| HN Mirror

Y	Hacker News new \| ask \| show \| jobs

by haadcode 2292 days ago

almost! :) let me elaborate on few points.

> you have to reference all of the current concurrent root nodes of the data structure, in effect becoming the new single root node

correct, and more precisely the union of heads is the current "single root node". in practise, and this is where the merge strategy comes in, the "latest value" is the value of the event that is "last" (as per LWW sorting).

> and your event data, which must be a CRDT, gets merged with the CRDTs of those root nodes.

the event data itself doesn't have to be a CRDT, can be any data structure. the "root nodes" (meaning the heads of the log) don't get merged with the "event data" (assuming you mean the database/model layer on top of the log), the merge strategy of the log picks the "last/latest event data" to be the latest value of your data structure.

> It's time to write a new value, so I create a new tuple with references to 4 and 6, and merge their CRDT values.
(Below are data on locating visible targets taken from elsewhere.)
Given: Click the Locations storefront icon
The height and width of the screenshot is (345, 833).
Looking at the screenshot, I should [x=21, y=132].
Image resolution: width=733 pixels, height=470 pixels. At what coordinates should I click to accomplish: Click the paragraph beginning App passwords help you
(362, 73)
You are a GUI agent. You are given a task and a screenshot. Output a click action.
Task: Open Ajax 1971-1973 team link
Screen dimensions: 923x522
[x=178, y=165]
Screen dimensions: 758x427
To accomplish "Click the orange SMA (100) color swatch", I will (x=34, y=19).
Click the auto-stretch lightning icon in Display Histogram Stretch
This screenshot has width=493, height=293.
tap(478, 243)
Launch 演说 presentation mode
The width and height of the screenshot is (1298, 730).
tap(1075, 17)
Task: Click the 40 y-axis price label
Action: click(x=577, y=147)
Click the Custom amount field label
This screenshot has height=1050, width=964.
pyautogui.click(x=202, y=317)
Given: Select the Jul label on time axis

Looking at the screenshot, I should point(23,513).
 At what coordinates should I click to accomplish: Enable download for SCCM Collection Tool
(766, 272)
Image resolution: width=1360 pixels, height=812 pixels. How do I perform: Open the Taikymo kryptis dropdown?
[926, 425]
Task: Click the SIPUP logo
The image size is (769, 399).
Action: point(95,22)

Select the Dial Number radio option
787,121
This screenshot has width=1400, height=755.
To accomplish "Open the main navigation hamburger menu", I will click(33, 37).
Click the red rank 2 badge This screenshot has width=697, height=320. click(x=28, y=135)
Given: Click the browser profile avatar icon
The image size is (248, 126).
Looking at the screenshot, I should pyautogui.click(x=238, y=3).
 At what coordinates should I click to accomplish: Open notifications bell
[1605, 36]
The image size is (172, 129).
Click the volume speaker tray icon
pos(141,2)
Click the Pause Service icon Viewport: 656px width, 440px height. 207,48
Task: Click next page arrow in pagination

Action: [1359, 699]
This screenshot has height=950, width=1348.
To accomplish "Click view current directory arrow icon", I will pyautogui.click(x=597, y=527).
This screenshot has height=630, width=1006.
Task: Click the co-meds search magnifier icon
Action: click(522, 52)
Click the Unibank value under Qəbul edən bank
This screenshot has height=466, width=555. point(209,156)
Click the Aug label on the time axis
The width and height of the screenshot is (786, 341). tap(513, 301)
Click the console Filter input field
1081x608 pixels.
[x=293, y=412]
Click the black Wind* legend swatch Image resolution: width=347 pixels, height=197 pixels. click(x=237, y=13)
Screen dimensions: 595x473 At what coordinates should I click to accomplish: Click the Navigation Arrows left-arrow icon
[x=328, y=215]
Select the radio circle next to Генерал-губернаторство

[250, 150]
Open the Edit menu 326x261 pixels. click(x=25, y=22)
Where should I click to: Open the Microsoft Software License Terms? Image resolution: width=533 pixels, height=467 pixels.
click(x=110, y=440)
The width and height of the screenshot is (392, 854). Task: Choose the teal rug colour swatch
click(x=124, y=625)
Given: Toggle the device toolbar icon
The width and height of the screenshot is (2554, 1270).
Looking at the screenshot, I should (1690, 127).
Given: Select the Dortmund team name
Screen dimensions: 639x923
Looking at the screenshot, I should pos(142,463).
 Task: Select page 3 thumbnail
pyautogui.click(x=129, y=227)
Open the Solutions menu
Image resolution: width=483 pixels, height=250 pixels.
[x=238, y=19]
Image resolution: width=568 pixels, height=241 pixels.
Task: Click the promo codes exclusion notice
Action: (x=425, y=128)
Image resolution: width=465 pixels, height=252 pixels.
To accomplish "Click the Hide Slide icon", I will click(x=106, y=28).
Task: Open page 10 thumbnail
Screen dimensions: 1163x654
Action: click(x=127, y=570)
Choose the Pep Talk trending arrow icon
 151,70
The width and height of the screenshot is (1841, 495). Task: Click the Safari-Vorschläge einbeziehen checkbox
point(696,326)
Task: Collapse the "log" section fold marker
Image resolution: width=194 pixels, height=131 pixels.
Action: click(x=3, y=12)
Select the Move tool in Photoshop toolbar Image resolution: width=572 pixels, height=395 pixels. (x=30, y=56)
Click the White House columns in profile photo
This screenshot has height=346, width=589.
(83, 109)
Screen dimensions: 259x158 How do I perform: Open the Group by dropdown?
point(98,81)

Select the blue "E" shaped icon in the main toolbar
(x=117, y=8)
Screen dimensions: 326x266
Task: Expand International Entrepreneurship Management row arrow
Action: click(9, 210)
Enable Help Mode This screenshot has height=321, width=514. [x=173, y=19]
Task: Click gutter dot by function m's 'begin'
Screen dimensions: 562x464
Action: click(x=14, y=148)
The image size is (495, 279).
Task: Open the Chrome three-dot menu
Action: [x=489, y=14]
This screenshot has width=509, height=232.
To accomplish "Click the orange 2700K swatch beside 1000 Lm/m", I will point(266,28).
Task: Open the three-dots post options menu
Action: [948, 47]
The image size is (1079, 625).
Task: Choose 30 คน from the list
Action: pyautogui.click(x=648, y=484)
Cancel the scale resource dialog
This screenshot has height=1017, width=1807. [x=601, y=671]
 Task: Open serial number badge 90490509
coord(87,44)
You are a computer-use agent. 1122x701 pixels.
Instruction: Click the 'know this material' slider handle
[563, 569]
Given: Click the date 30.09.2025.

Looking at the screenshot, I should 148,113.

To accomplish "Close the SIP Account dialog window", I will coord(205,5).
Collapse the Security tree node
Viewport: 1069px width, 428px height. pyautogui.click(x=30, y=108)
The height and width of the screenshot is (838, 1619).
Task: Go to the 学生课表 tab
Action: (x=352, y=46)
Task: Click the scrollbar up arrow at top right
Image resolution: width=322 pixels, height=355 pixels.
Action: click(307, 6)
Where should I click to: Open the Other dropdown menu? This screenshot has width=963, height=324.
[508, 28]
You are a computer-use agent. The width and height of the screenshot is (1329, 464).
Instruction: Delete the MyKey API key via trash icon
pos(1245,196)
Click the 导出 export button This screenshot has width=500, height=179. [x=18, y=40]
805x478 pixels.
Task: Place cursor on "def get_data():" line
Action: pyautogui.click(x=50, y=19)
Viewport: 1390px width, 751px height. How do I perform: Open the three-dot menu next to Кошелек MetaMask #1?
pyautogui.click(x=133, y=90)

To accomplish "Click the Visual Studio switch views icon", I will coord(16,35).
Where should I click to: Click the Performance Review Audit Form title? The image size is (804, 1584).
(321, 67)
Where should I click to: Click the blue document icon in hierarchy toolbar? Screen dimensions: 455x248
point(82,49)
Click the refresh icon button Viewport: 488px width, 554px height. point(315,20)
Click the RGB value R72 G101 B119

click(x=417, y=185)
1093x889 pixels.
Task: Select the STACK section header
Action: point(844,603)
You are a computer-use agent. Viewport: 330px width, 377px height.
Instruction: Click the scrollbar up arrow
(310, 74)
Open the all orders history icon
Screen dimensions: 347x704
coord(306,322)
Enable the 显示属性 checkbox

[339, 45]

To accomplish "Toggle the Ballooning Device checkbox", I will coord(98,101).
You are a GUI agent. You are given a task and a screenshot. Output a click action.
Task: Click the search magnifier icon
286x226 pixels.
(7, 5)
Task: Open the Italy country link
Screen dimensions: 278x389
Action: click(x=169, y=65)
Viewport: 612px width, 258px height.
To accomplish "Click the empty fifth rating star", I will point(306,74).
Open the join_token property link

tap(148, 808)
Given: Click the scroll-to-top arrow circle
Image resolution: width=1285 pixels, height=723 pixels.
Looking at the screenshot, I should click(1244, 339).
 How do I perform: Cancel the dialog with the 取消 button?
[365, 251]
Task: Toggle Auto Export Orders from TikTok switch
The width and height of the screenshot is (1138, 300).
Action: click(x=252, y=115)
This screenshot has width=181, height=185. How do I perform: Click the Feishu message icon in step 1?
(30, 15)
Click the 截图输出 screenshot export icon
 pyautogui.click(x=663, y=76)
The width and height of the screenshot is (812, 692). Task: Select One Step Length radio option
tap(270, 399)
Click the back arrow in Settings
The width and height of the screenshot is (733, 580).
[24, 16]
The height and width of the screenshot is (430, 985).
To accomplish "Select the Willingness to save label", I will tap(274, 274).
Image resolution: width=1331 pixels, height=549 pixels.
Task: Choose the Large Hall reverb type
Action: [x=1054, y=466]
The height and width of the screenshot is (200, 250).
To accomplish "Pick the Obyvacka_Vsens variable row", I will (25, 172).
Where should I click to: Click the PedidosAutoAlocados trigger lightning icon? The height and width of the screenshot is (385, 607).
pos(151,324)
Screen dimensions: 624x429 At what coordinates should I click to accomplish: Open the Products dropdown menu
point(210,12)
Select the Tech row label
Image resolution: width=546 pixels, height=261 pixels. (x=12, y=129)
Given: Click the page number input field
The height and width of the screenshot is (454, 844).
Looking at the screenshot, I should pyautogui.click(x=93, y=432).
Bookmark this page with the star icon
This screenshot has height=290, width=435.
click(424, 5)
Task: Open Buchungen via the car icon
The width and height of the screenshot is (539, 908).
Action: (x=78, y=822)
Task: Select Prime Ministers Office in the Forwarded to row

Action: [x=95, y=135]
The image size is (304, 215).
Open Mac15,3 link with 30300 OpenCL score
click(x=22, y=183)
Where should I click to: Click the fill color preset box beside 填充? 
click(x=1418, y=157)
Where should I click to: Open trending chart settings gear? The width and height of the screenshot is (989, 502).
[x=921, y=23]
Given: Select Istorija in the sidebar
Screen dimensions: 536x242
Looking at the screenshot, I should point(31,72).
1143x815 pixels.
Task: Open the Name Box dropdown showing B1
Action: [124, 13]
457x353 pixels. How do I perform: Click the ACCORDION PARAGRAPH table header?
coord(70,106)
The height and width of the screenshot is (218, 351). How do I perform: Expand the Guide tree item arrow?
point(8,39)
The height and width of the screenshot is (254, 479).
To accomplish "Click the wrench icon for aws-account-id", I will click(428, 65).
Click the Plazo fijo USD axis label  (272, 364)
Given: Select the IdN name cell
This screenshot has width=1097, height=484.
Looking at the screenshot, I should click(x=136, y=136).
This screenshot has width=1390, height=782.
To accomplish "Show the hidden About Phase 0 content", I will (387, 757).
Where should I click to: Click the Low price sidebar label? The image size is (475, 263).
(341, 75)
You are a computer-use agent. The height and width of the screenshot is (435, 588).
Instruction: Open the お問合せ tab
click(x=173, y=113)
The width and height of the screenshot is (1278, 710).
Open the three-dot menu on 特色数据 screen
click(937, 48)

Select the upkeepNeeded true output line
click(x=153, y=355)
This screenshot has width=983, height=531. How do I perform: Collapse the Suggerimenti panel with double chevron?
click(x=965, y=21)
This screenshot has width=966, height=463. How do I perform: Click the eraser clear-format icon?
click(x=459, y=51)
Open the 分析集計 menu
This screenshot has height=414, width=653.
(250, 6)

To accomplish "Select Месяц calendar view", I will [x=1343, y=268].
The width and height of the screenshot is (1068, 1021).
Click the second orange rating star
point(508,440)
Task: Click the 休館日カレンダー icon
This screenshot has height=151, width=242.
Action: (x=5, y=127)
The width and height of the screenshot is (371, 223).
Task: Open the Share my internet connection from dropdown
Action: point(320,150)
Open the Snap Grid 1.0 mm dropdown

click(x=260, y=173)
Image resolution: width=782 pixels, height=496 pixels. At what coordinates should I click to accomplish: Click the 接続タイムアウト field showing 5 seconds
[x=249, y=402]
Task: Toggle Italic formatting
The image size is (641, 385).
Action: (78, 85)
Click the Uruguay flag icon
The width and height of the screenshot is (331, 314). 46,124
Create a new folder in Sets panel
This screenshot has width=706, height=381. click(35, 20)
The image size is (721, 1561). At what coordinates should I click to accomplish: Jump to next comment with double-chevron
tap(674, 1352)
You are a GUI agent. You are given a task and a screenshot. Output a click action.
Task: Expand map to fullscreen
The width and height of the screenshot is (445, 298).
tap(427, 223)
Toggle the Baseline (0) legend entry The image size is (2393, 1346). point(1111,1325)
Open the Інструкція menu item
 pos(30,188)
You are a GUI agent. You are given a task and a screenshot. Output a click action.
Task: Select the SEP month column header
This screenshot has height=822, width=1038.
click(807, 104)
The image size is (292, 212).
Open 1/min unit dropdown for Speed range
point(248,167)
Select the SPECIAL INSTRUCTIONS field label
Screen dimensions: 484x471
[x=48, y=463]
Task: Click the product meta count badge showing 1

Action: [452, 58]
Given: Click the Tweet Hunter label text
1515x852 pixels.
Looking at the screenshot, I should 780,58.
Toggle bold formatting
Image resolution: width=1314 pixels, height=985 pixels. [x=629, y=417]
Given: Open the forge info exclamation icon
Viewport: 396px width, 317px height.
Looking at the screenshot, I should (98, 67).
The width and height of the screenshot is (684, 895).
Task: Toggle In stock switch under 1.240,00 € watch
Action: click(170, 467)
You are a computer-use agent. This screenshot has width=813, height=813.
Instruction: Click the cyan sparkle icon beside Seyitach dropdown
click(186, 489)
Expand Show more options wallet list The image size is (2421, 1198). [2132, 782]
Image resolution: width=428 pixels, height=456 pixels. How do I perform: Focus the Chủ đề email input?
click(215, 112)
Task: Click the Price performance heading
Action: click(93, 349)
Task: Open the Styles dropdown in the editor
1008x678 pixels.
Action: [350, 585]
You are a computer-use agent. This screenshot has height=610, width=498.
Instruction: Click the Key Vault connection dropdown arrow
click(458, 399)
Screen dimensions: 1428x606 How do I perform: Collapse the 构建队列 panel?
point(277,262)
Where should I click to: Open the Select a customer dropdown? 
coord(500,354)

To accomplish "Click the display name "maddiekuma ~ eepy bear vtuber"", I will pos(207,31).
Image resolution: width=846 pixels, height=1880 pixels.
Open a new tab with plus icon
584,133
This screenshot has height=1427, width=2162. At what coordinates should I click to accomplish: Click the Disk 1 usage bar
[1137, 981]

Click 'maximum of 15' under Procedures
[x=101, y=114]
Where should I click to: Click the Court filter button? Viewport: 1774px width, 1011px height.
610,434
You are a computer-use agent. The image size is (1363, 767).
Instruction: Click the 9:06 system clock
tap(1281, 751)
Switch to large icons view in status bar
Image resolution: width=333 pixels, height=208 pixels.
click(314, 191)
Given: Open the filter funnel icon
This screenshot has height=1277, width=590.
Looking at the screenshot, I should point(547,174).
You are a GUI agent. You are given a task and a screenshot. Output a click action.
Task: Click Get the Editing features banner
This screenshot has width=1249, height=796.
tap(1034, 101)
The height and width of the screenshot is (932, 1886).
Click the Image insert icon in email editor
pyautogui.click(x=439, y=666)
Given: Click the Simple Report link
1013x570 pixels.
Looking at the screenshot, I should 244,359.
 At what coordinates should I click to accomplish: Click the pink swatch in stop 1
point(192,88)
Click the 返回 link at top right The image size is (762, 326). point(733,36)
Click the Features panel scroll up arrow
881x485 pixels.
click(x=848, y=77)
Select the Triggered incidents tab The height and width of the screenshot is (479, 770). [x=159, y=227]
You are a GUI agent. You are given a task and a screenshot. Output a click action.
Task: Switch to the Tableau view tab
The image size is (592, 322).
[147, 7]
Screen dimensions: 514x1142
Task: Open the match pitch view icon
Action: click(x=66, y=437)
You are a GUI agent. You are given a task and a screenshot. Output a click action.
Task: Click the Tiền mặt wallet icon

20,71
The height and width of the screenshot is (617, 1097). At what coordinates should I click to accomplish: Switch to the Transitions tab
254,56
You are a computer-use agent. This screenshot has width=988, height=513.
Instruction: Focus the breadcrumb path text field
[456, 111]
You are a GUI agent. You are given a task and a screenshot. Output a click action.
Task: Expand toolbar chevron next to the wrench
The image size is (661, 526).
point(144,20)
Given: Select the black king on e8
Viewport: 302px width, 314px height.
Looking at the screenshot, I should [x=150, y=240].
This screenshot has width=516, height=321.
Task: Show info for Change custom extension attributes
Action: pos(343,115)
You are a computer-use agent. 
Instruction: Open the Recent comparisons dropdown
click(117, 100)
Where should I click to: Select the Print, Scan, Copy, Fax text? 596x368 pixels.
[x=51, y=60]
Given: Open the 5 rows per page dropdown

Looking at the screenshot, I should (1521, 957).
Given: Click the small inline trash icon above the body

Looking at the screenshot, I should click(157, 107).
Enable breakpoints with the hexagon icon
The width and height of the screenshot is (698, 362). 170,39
when a new value is written, correct that the references to 4 and 6 are stored, but the new value doesn't merge the values of the previous events and rather, it's a new value of its own. it may replace the value from one or both of the previous events, but that depends on the data model (layer up from the log).

  1 --> 2 --> 3 --> 4 
         `--> 5 --> 6

> Last Writer Wins, right? So either 4 or 6 dominates the other. Whoever was in the other causal history just... lost their writes?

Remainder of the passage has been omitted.